In fact, at Rutgers before I left, I’ve noticed that the administration have made a better university homepage and tried to standardize all the department homepages, and also started a new myRutgers portal for every student with integrated services like email, calendar, course registration etc. That portal service probably could be modified and be useful for a research group.  However, since the service is provided by a department within the administration, I am not sure whether they could be as efficient as commercial service provider, although they may provide more customized service.   At Northwetsern, I’ve noticed that the old university email system has been replaced with service by gmail, which is very helpful because gmail has a large mailbox and has database functions like search and categorization etc.

Another useful and very simple tool for a group is an email listserv. I’ve been the listserv administrator for Chinese student Association at Rutgers from 2000 to maybe 2004, so I am also familiar with this tool.  With a listserv, the group members won’t need to collect a bunch of email addresses and each individual can also change their email address without worrying about missing emails.  I noticed some professors with a large group are using this tool, e.g., Tobin Marks’ group at NWU, http://chemgroups.northwestern.edu/marks/directory.html.

Some departments have used event calendars, research description, and alumni info etc, based on database.  One of the exceptional is the UIUC chemistry department; they even have nice photos of every faculty members, http://www.scs.uiuc.edu/chem/.  I think that is a very good strategy in terms of recruiting new students and new faculty members.

In summary, I think that using database software can help individual researchers, research groups, and departments to be better organized.  And I believe better organized means improved productivity and more chance to success.

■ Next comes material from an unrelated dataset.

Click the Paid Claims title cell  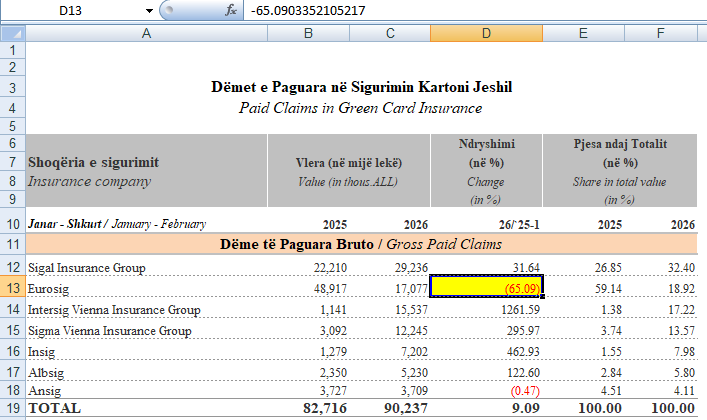(360, 107)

If you were able to start over as an undergraduate again, what kind of professor you would choose to study/work with? Or, if you were to become a professor, what kind of professor you would like to be? This kind of questions recurred to me from time to time.  So whenever possible, I am always interested to observe how different professors teach their courses and lead their groups.

I believe that a good educator has to be well-trained and well-prepared. I probably got that belief from my earlier unsuccessful mentoring experience. More than 10 years ago, started from my college years, I always wanted to give my younger sister (then in high school) and other younger relatives some useful suggestions in terms of study and career plan etc. However, since I myself didn’t have much experience so I had little to offer, although I really wished to be a good mentor.  At that time, my sister was thankful for my encourage and supports, but probably also felt bored by my useless suggestions

Back to the topic of professor/undergraduate student issue, here are my opinions about being a good (physics) teacher.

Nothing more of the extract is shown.